DIAGNOSTIC AND STAGING PROCEDURES FOR EWING SARCOMA
To diagnose and determine the extent (stage) of Ewing sarcoma, a variety of imaging tests and procedures are used to visualize the bones, soft tissues, and surrounding areas. These tests help determine if the cancer has spread and guide treatment planning. Common diagnostic and staging procedures include:
- MRI (Magnetic Resonance Imaging): Utilizes magnets, radio waves, and a computer to create detailed images of the affected area. Also known as nuclear magnetic resonance imaging (NMRI).
- CT Scan (Computed Tomography): Provides detailed cross-sectional images of the body, such as the tumor area or chest. This test may use a contrast dye for clearer images.
- PET-CT Scan: Combines PET and CT scans to provide a comprehensive view of the tumor and any spread. This method offers more detailed information than either scan alone.
- Bone Scan: Detects rapidly dividing cells, such as cancer cells, in the bones using a small amount of radioactive material injected into a vein.
- Bone Marrow Aspiration and Biopsy: Involves removing bone marrow and a small piece of bone to check for cancer spread. This is done by inserting a needle into the hipbone and examining samples under a microscope.
- X-ray: Uses energy beams to produce images of the inside of the body, including the area where the tumor is located.
- Complete Blood Count (CBC): Measures levels of red blood cells, white blood cells, and platelets in the blood, as well as hemoglobin levels and the proportion of red blood cells.
- Blood Chemistry Studies: Analyzes blood samples to measure substances like lactate dehydrogenase (LDH) that may indicate disease. Unusual levels can be a sign of underlying conditions.
BIOPSY FOR DIAGNOSING EWING SARCOMA
To diagnose Ewing sarcoma, a biopsy is performed to obtain tissue samples for microscopic examination by a pathologist. This helps in confirming the presence of cancer. Ideally, the biopsy should be conducted at the same medical center where the treatment will be provided. There are two primary types of biopsies used for diagnosing Ewing sarcoma:
- Incisional Biopsy: Involves removing a sample of tissue through an incision in the skin.
- Needle Biopsy: Uses a needle to extract a tissue sample.
The choice of biopsy method and site is crucial, as an improperly chosen site could lead to complications, requiring more extensive surgery or larger radiation treatment areas.
If there is a concern that the cancer may have spread to nearby lymph nodes, one or more lymph nodes may be removed and examined.
TESTS PERFORMED ON BIOPSY TISSUE
Several tests may be conducted on the biopsy tissue to aid in diagnosis and treatment planning:
- Cytogenetic Analysis: Examines the chromosomes in the tissue sample for abnormalities such as missing, broken, or extra chromosomes, which can indicate cancer. This test helps in diagnosing cancer and assessing the effectiveness of treatment.

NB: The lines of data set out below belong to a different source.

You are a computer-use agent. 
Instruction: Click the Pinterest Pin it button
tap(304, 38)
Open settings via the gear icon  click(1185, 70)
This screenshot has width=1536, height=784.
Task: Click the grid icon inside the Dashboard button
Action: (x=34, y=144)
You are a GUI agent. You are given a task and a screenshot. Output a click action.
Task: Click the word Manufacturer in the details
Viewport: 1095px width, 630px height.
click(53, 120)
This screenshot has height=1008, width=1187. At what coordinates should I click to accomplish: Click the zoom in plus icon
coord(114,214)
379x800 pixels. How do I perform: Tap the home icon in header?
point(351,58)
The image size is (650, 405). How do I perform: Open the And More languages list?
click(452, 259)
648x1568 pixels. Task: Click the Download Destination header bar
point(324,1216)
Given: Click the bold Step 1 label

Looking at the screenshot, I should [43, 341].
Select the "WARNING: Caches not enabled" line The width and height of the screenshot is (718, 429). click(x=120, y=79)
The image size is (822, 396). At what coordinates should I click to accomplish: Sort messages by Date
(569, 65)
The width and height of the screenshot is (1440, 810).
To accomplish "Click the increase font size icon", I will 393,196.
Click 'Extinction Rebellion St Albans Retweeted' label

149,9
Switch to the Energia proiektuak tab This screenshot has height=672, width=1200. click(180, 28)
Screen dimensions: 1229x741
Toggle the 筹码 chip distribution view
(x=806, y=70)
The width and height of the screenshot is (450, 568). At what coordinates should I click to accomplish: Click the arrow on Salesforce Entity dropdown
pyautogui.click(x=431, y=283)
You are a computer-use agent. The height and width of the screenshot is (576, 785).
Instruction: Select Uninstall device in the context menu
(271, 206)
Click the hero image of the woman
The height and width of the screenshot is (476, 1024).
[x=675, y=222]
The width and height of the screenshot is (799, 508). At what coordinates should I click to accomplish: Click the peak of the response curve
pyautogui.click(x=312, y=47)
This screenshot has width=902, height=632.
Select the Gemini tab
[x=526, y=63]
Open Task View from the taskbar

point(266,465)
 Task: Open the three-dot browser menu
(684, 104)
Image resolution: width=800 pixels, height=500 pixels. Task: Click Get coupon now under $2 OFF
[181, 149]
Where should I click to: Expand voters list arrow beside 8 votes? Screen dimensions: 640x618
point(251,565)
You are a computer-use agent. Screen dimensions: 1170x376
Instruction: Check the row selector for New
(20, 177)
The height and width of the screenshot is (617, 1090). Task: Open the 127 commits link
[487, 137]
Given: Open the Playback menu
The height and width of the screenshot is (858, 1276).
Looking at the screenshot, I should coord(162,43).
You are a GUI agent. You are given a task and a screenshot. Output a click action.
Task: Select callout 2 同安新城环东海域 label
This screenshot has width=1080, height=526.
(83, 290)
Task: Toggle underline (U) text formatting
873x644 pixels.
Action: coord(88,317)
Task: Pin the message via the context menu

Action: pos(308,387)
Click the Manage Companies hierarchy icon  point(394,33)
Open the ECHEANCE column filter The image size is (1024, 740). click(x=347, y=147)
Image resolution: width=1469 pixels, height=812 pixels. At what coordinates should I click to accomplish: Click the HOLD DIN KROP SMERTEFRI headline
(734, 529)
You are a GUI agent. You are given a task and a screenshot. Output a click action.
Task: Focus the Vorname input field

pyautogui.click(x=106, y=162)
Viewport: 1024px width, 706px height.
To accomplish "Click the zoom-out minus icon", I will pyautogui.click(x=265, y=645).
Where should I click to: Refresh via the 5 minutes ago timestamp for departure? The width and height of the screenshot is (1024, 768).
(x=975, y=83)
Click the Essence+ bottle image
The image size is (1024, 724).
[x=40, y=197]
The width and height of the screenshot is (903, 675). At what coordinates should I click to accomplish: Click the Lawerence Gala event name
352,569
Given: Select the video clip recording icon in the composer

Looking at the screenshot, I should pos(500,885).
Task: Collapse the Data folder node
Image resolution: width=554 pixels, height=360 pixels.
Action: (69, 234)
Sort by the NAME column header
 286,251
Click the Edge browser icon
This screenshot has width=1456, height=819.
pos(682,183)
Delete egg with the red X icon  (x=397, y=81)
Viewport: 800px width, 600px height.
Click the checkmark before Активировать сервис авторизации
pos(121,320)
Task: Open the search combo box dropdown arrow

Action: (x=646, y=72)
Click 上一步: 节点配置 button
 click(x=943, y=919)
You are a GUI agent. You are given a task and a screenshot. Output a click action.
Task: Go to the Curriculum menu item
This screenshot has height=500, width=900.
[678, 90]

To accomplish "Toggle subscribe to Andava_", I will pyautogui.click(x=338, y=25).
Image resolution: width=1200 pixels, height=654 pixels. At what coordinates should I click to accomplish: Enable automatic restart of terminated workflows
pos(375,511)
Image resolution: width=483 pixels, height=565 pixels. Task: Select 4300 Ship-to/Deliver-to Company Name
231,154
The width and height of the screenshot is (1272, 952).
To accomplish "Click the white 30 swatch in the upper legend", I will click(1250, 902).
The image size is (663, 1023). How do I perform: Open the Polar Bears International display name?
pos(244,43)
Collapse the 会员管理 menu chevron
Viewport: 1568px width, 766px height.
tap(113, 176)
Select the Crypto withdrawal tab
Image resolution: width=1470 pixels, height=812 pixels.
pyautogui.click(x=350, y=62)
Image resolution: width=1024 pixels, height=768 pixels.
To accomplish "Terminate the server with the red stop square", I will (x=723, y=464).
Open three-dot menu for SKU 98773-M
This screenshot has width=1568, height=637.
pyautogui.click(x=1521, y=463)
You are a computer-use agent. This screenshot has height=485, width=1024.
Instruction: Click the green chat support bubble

- Immunohistochemistry: Uses antibodies to detect specific antigens (markers) in the tissue sample. These antibodies are often linked to enzymes or fluorescent dyes, which become visible under a microscope once they bind to the antigens. This test helps differentiate between different types of cancer.
- Flow Cytometry: Measures the number and characteristics of cells in a sample, including their size, shape, and surface markers. Cells are stained with fluorescent dyes and analyzed as they pass through a light beam. This test provides information on cell properties and tumor markers.
- Molecular Testing: Checks for specific genes, proteins, or other molecules in the tissue, blood, or other fluids. These tests identify gene or chromosome changes associated with Ewing sarcoma.
- Reverse Transcription–Polymerase Chain Reaction (RT–PCR): Measures the amount of messenger RNA (mRNA) produced by specific genes. Using enzymes, this test converts RNA into DNA, amplifies it, and detects gene activation related to cancer presence.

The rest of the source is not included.